PAGE TEXT:
_____

The word “culture” confuses people. For some, the word defines the customary beliefs, social norms, and material traits of a racial, religious, social, or organizational group. Others insist shared attitudes, values, goals, and practices define the culture of a group. Still others maintain that culture is the pattern of human knowledge and behaviors that depends on a group’s capacity for learning and transmitting knowledge to succeeding generations.
“Culture,” the new buzzword of the financial recovery, has transformed from an ethereal, abstract otherworldly word to a blunt instrument for finding fault on myriad qualitative matters affecting the organization. When an individual, merger, or organization fails, culture takes the blame. We use the word fairly arbitrarily, citing it to explain why things don’t change, won’t change, or can’t change. It’s that subtle yet powerful driver that leaders strive—often futilely—to influence.
No one seems to know what it means, what it looks like, what symptoms indicate it works, or how to measure it. The new rabbit that both leaders and regulators want to chase, culture jumps from one issue to another before it disappears down a hole, only to resurface with the problems it spawned while in hiding.
We need a new way of thinking about culture—one that makes sense and gives us an understanding of how to improve companies. It starts with a new definition of culture: BAR, Beliefs, Actions, and Results.
We base our decisions on what we know to be true—what we believe. Sometimes, however, we believe something that isn’t true. Both intellectual and emotional, beliefs influence our behavior when facts and reason alone don’t.
“What you are speaks so loudly I can’t hear what you say,” noted Ralph Waldo Emerson, capturing the essence of what separates espoused beliefs (what we say we believe) from operating beliefs (the way we do things around here). But Emerson’s observation omitted other factors that influence beliefs, such as habits, mental models, and traditions—or the way we’ve always done things around here.
Espoused beliefs start with an individual’s perception of right and wrong—someone’s sense of what ought to be as opposed to what is. When outcomes prove the individual right, and others observe this, they create shared beliefs that the same course of action will work in the future.
When the gap between what you merely say and what you really do narrows, tough decisions become easier, and cultures improve. High-stakes situations demand that leaders make their decisions based on their core values—the intersection of what they believe and how they behave.
Beliefs reflect those perceptions that leaders consider “correct.” Over time, the group learns that certain beliefs, or values, work to reduce indecision and doubt in critical areas of the organization’s functioning—all leading to actions and the results of those actions.
When leaders continually and constantly grapple with the tough questions and develop a list of standards that serves as more than a nice poster, these beliefs serve as the bedrock of the organization’s actions—decisions related to both strategy and tactics. These decisions provide guidelines about how and what to change and what everyone needs to learn in the process. Defining culture is only the first step, however. Measuring it offers more challenges.

_____

SUPPLIED MATERIAL:
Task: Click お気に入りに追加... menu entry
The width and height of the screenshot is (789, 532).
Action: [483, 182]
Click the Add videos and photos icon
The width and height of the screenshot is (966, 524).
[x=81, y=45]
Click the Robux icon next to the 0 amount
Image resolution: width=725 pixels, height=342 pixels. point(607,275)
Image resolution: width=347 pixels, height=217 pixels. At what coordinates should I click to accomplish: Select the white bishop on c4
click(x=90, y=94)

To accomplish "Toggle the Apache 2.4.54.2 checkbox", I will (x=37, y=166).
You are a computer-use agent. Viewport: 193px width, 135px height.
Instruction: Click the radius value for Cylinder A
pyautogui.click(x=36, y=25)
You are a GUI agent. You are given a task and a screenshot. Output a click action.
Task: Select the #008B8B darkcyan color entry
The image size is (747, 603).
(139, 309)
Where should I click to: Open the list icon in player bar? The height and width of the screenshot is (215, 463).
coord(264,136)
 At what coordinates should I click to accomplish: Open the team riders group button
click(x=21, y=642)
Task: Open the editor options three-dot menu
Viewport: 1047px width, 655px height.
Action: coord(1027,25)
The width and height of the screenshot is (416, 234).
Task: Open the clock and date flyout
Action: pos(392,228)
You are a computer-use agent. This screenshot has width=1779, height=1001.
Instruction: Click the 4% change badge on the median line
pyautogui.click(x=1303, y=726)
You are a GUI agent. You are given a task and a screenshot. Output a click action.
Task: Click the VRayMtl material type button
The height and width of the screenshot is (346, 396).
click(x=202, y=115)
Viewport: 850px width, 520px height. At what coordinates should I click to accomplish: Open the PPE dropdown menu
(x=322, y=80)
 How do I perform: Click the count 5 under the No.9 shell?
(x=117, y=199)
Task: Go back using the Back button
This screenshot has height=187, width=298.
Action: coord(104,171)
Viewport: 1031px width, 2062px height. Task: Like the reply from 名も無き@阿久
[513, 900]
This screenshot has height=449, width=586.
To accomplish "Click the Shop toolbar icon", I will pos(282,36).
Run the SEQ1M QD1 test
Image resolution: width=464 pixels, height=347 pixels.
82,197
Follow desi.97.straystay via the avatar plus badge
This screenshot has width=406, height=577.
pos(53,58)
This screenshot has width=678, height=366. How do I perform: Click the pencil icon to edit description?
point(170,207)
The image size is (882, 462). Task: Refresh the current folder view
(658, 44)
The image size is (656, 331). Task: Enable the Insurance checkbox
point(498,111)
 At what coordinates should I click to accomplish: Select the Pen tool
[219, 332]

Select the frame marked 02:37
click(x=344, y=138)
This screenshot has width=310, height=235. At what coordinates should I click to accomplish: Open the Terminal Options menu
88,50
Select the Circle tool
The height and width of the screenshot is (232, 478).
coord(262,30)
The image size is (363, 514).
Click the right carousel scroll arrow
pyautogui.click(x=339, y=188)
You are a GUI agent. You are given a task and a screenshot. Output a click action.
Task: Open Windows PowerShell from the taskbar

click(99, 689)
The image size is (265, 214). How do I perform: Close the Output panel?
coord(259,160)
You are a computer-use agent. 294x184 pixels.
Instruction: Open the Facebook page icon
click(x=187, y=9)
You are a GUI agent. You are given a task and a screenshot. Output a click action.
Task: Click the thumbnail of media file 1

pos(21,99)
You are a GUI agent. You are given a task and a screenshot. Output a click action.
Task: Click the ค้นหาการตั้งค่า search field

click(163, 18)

_____

In the text about culture, what do the letters BAR stand for in the new definition of culture? Rely only on the text about culture, not on the records.

REPLY TO THE EXERCISE:
Beliefs, Actions, and Results.